For all the characters, it was paramount that every aspect of their lives felt authentic. Wyck Godfrey notes that, "John Green said the reason he loves writing about teenagers is that they are not yet that cynical. In some ways they live very openly, haven't yet been become jaded, and it's a beautiful time for them. Teens are impulsive and will say and do anything. One of the most fascinating things about Gus, Hazel and Isaac is that their illnesses don't change that."

The filmmakers' insistence on verisimilitude led them to visit cancer support groups. "When Josh Boone and I got together with the actors, the first thing we said is that we must represent this experience and situation in an honest way," Godfrey explains. "The only way to do that was to spend time with young people who are patients and meet with the doctors treating them, as well as with the parents going through it all with them.
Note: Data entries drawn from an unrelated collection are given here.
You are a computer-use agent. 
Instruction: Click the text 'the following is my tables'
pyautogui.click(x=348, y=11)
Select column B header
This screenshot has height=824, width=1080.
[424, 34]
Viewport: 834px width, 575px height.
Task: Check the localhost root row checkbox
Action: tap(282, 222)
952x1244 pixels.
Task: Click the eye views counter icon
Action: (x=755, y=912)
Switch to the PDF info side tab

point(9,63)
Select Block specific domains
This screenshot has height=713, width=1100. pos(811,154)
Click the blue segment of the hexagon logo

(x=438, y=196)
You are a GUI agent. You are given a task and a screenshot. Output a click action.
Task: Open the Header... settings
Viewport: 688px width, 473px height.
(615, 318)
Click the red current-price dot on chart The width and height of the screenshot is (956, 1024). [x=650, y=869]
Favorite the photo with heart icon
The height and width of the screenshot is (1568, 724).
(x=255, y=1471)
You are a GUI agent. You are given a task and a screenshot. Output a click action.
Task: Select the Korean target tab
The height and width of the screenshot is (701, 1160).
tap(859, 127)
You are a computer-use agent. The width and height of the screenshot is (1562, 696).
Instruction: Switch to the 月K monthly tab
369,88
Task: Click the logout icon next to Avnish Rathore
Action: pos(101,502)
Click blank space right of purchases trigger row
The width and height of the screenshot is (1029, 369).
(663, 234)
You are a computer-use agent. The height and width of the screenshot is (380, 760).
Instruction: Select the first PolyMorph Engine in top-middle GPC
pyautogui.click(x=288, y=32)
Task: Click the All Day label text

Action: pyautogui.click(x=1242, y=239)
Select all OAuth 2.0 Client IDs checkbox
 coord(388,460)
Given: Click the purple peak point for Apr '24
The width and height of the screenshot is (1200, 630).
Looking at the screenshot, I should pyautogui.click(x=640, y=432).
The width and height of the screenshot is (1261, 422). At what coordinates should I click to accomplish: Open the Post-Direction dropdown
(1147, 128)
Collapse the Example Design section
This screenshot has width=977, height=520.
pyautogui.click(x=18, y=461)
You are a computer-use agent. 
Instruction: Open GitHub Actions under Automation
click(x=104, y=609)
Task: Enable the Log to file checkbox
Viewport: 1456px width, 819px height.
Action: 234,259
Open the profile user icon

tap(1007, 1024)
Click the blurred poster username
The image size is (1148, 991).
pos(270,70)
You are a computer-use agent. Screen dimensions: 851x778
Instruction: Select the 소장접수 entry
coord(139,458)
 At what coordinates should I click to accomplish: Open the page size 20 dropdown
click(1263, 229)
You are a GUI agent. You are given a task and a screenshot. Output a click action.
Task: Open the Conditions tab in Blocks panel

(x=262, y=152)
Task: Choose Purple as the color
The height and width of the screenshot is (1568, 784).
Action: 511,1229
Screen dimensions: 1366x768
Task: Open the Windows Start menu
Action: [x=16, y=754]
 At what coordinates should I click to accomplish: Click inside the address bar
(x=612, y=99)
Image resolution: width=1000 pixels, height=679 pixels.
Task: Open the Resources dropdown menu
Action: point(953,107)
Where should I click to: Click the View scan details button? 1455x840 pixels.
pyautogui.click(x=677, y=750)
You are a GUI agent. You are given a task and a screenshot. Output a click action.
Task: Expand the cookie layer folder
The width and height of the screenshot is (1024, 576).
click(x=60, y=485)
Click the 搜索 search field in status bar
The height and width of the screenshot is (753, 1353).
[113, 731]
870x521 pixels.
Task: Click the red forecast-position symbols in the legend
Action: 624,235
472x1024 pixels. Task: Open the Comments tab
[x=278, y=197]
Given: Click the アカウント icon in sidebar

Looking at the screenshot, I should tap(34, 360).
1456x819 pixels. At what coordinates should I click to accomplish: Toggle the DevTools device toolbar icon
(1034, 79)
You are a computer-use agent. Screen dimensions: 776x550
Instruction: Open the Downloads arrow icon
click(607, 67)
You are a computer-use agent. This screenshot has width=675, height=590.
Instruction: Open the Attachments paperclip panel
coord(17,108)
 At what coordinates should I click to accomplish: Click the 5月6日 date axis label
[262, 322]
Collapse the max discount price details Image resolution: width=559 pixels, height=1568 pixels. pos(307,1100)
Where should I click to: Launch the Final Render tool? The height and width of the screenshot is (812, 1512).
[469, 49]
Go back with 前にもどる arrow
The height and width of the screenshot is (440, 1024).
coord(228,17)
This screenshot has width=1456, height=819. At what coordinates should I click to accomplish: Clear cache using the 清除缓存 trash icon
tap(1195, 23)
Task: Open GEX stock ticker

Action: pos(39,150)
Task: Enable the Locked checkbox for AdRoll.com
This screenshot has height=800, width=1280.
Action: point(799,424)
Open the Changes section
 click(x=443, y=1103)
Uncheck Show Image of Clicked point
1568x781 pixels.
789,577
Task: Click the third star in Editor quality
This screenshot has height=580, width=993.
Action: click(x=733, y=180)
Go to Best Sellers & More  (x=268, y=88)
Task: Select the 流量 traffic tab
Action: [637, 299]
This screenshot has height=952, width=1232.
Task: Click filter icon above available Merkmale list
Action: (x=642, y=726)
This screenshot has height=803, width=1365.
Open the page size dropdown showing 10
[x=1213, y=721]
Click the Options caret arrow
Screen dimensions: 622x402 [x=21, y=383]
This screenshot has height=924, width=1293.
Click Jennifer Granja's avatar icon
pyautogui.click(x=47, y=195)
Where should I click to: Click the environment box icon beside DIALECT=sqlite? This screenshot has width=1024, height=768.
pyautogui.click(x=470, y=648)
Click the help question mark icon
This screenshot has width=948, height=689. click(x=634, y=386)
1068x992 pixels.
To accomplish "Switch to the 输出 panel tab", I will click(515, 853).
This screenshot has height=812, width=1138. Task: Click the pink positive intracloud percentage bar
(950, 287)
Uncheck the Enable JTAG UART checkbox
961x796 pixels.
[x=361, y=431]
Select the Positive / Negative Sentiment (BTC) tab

When we got to our shooting locations in Pittsburgh, we reached out to the hospitals and the cancer centers and asked for their help with this."

The production made contact with several patients either going through treatment or in remission, many of whom became a valuable part of the production, appearing in scenes set at the story's cancer support group. "These young people have been so important to the movie not only because they lent their talents on screen but because it's given all of us an opportunity to talk about their experiences," says Green. "What we found is that what started off as research questions, like, 'Tell me what it's like …" ended up with us talking about movies, cars, girls and whatever else. It was a joy just getting to hang out with them."

Prior to and during production, Green's book was a touchstone for everyone connected with THE FAULT IN OUR STARS. "My favorite thing about the book," Godfrey says, "is when you put it down you feel like, 'Every one of us should attack life with the energy that Hazel and Gus do.' At their core, Hazel, Gus and Isaac are experiencing many of the same things that teenagers have gone through for generations."

Adds Shailene Woodley: "It is an honor to have brought to the big screen one of the most powerful fictional characters I've ever met. THE FAULT IN OUR STARS rewrote the way I look at each breath."